I was looking for loopholes that would allow a school district to quietly allow or encourage such an educator to resign without notifying legal or licensing authorities.
I guess I'd been imagining those resignation deals being cut in some dark alley or smoke-filled backroom. What I found wasn't nearly so dramatic: It's right there in the manual.
The DOE definition of teacher sexual abuse includes state criminal statutes but also inappropriate teacher conduct with students, such as sexual language, innuendo and behaviors with “suggestive sexual overtones” and sexual harassment.
When a teacher is accused of violating that legal or ethical code, a school-based investigator first decides if it should be investigated more thoroughly by someone outside the school.
If they feel a crime was likely committed, they forward the case to law enforcement. If they think it's an ethical violation, they send it to an external investigator. Unless, that is, the accused teacher should happen to resign.
The manual is clear: The school only has jurisdiction if the adult under suspicion is a current school employee. In other words: if the teacher goes away, the investigation goes away - whether the abuse is founded or not.
When that happens, the investigator can still choose to forward what they've got to the state licensing board, or they can just close the file and forget it.
That's a heck of an incentive for a teacher under investigation to resign, and a heck of a bargaining chip for a school district looking to preserve a public image.
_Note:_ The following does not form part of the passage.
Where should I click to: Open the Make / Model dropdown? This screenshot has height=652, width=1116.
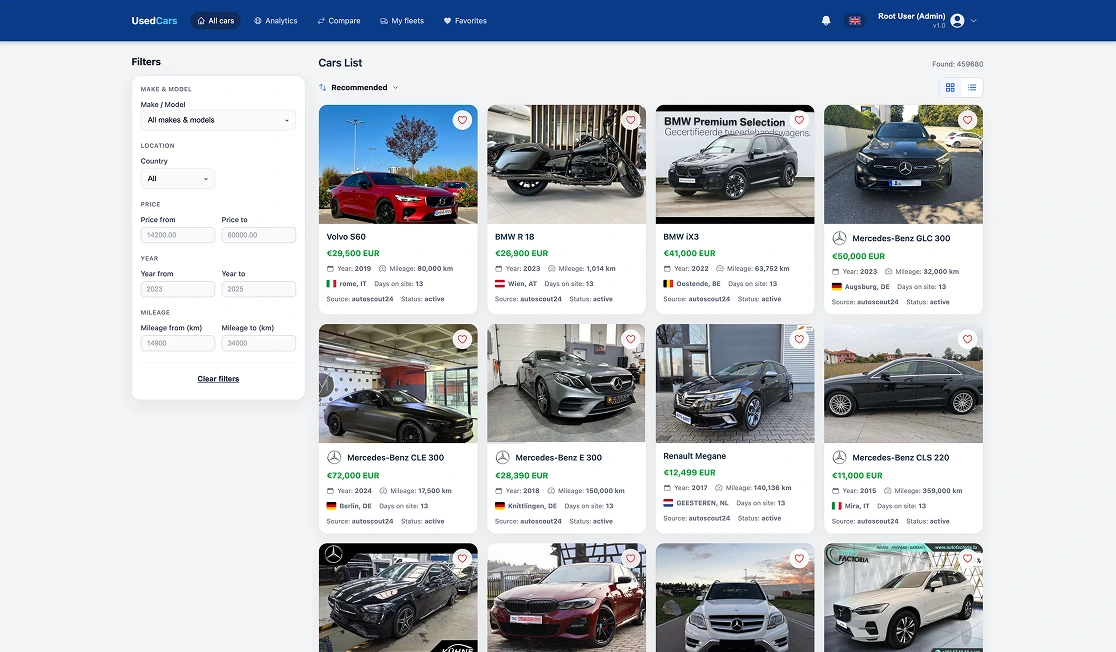click(x=218, y=120)
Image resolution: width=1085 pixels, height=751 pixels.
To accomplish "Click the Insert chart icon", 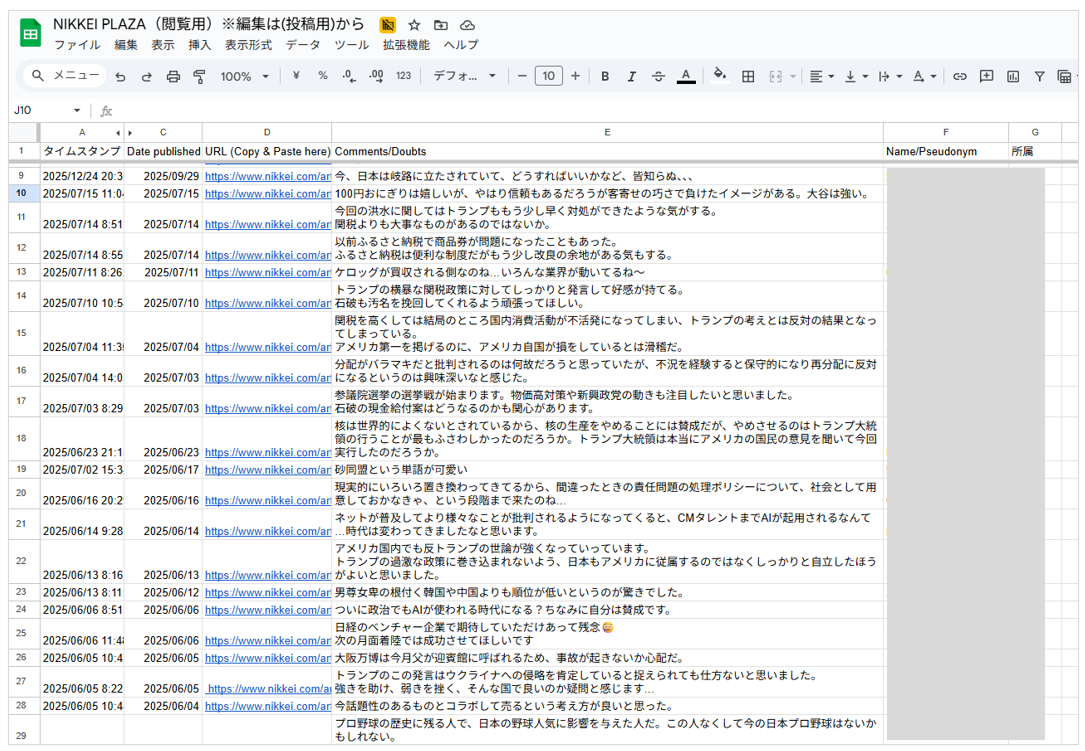I will pyautogui.click(x=1013, y=76).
And it makes the right choice the difficult choice for districts and teachers looking to put the ugly past behind them.
Take the Benton Community School District's explanation last week of why they didn't pursue action against Walter Drahozal's license immediately upon his resignation in 2006:
“At the time, the district did consider filing a complaint with the Board of Educational Examiners against the employee, however the employee had not engaged in any conduct that would have legally required the district to file a complaint.”
They weren't legally required to. That's the bottom line.
And that's what's got to change.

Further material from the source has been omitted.